De lo contrario, hubiera tenido que presentar su dimisión pero no está nuestra cosa pública para tales heroicidades, aun cuando quizá sólo el heroísmo pudiese rescatar a nuestras instituciones primordiales del tremedal en que se hayan.
Hasta aquí todo normal en este régimen que cada vez recuerda más a los epígonos de la Restauración envueltos en aquellas fantasmagorías que denunciaba con ibérica tozudez Ortega.
Sin embargo, en sus declaraciones ha deslizado el señor Bono una de esas afirmaciones rotundas y oblicuas que si no estamos con la mente despierta, se nos cuela de rondón y acaba creando fortuna, precedente y costumbre, en este caso mala costumbre.
Y es que nuestro presidente del Congreso ha afirmado que el imperio de la ley debe primar sobre los sentimientos religiosos.
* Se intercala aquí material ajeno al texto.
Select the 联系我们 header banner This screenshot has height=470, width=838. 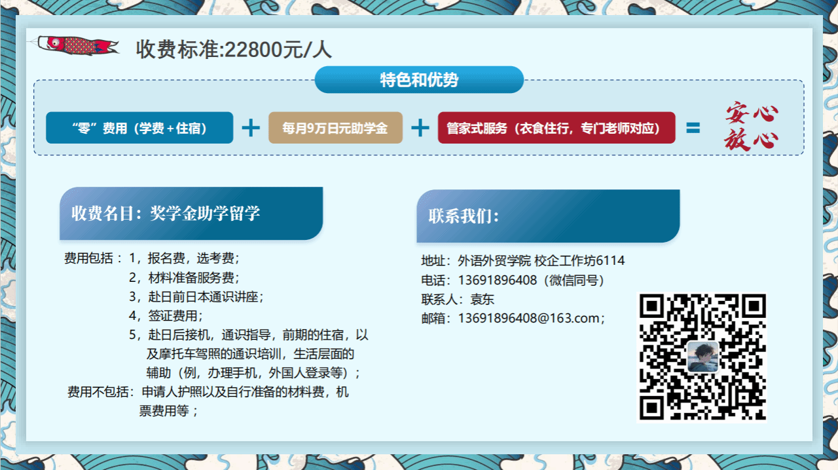coord(547,216)
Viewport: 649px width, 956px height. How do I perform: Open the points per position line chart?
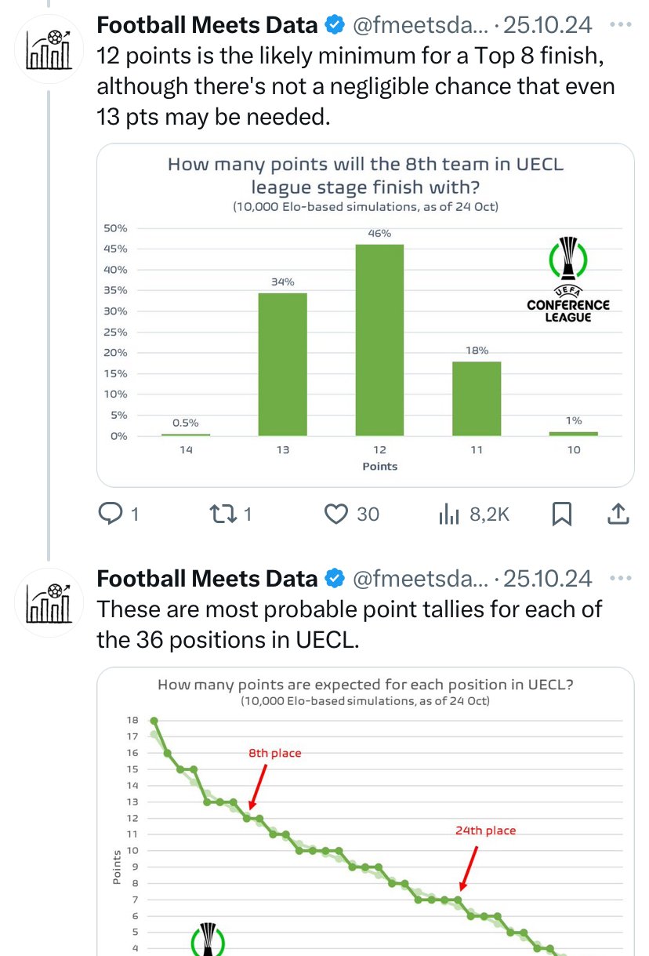click(x=365, y=812)
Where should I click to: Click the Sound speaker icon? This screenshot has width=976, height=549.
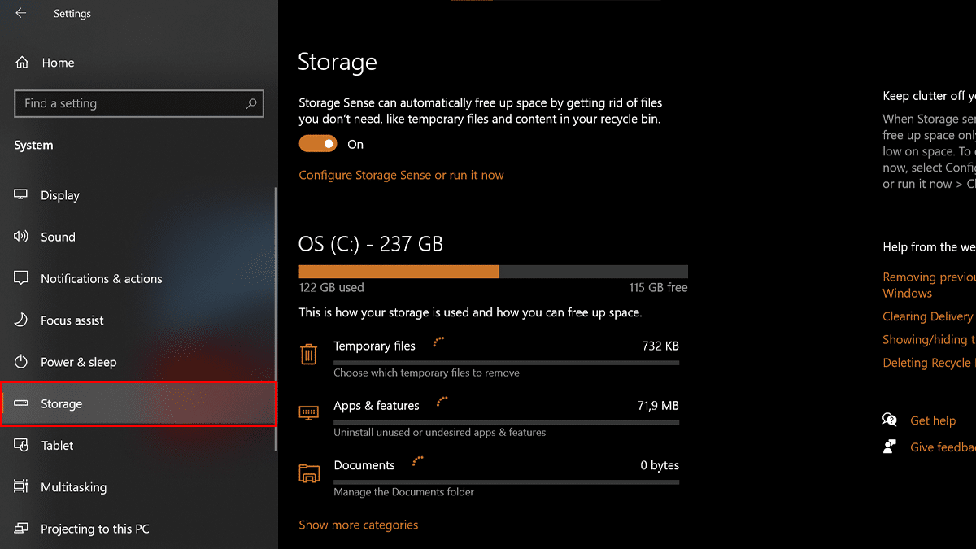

Ello implica que no hay ya que hacerse cuestión sobre el problema que puede mediar entre la norma política y la conciencia moral: la ley impera y los sentimientos privados, entre los que se incluyen los religiosos, han de inclinar, menesterosos, su humilde cabeza.
El sentimiento nada sabe y sólo la ley ofrece criterio de obligatoriedad, esto es, de verdad. Parece pues para el señor Bono que la moral resulta tan ancilla politicae que si osara rebelarse como Espartaco no dudaría en aplicarle todo el imperio legal, que siempre es mucho y temible. Mayor claridad, imposible.
Resulta, sin embargo, que para el mundo previo a nuestro político la cuestión de la primacía entre ley y conciencia no resultaba tan simple, más bien al revés, era extraordinariamente compleja y por eso llevaba ya 30 siglos yendo y viniendo de Atenas a Konigsberg, pasando por París, Boston y Salamanca, mismamente.
Y si no que se lo pregunten a Antígona negándose a secundar el decreto de Creonte, cuya modernidad nos estremece mucho. O, más reciente, a un Scheler que descubre que los sentimientos morales mucho saben y mucho nos dicen acerca de la realidad en su estructura intencional. Por ejemplo, que al cadáver de un hermano debemos darle entierro como nos susurra interiormente la pietas, tal que a Antígona.
Y es que no resulta tan sencillo esquivar como hace el señor Bono la pregunta de qué sucede cuando un Parlamento aprueba una ley injusta que repugna a una conciencia moral, sea o no religiosa. No sabemos si la repugnancia es o no un sentimiento religioso, pero sí que Maria Scholl o Dietrich Bonhoeffer decidieron no plegarse a las leyes del Reichstag, y todos nos lamentamos de que hubieran sido tan pocos los que repugnaran del imperium legis en los inicios nazis.
Pero no hace falta descender a aquellas tenebrosidades, porque ¿qué deberíamos hacer ante leyes tan parlamentarias como las Jim Crow Laws que regían en los estados sureños hasta 1965 prescribiendo la segregación? Según lo que parece acatarlas y no ceder nuestro asiento en el autobús ante una anciana de color, que los sentimientos son ciertamente irracionales.
Claro que no deja de resultar ciertamente curioso observar que lo que solicita el señor Bono es exactamente lo que Wolsey pedía una y otra vez a su canciller Moro: que se plegara a las exigencias de un Parlamento legalmente instituido. Pero Moro, que no tenía ninguna vocación de mártir, sí tenía en cambio un cierto respeto por su conciencia y sabía con Kant de su alta primacía.
Consuela saber que tales fidelidades a la conciencia le dan a uno gran tranquilidad: tanta que una vez en el patíbulo, tras bromear con su verdugo, Moro se despidió diciéndonos: I die being the Kings good servant, but Gods first, esto es, que moría siendo un buen siervo del Rey, pero primero de Dios.
A lo mejor por eso nos deja tan maravillados el retrato que Holbein hizo de nuestro Chancellor. Como si desprendiera toda la pureza ciertamente admirable que hay en una conciencia así, esa que ahora mismo otro canciller mucho menos delicado pretende menoscabarnos.